Having a steady job and salary is nice, but it is even
better when you are rewarded for hard work. A good career can quickly become a
dead-end job if your salary doesn't even keep up with inflation.
Make sure to get the periodic raise you deserve — it can be
as simple as asking.
You
don't spend too much on housing.
Warren Buffett is one of the richest people in the world but
lives in a house he bought in 1958 for $31,500. He told BBC, "I'm happy
there. I'd move if I thought I'd be happier someplace else."

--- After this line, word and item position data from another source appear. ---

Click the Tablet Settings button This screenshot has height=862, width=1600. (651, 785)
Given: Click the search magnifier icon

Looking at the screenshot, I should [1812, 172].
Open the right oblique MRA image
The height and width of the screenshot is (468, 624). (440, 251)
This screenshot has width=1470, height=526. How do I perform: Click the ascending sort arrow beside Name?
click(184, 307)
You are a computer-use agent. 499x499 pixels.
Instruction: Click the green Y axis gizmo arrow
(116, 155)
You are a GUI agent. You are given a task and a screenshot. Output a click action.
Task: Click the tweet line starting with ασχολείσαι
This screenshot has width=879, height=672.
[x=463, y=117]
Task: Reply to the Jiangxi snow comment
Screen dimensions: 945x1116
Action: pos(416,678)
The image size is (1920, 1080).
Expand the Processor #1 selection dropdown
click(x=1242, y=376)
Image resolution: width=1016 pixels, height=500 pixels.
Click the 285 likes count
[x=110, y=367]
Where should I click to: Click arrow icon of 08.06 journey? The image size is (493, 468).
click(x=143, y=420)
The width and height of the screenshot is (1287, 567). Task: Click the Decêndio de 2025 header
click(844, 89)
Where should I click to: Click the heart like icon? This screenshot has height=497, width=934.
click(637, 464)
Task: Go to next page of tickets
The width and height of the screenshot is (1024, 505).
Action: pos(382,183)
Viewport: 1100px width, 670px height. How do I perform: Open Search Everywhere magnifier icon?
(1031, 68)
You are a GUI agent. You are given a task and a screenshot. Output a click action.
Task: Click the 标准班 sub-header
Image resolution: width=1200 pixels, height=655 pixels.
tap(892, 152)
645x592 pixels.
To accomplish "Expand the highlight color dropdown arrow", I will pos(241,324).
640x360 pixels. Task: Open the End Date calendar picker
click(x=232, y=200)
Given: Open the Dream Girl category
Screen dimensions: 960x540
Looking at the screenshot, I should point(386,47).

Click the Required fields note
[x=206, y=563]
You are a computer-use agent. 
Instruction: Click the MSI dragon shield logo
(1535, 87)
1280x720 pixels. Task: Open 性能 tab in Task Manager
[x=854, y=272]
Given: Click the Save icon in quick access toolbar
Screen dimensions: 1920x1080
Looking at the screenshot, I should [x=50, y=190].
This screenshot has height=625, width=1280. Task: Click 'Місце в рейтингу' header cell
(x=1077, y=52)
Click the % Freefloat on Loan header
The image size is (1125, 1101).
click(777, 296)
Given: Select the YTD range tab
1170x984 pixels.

Buffett, like all of us, doesn't need a pricey mansion to be
happy and his modest home is a sign of thriftiness that has allowed him to
spend his finances on things he values more. If you're spending less than the
recommended 30% of your income on housing expenses, you're in good shape.
Your
investment portfolio is aggressive but diversified.
The best long-term investments are low-cost, diversified,
and aggressive. You don't want to waste money by throwing it at unnecessary
expense fees or by putting all your eggs in one basket. It is also important to
have the right mix of stocks and bonds based on your age and how much risk you
can handle.
The absolute worst investment is not having any investment
at all.
You
don't have credit card debt.
Credit card debt is a huge barrier to building wealth for
millions of Americans. Debt can be a giant financial burden and decrease your
credit score, restricting financial opportunities, like becoming a homeowner.
It is best to avoid credit card debt in general, but if you
find yourself in the hole, there are some smart ways to get out of it.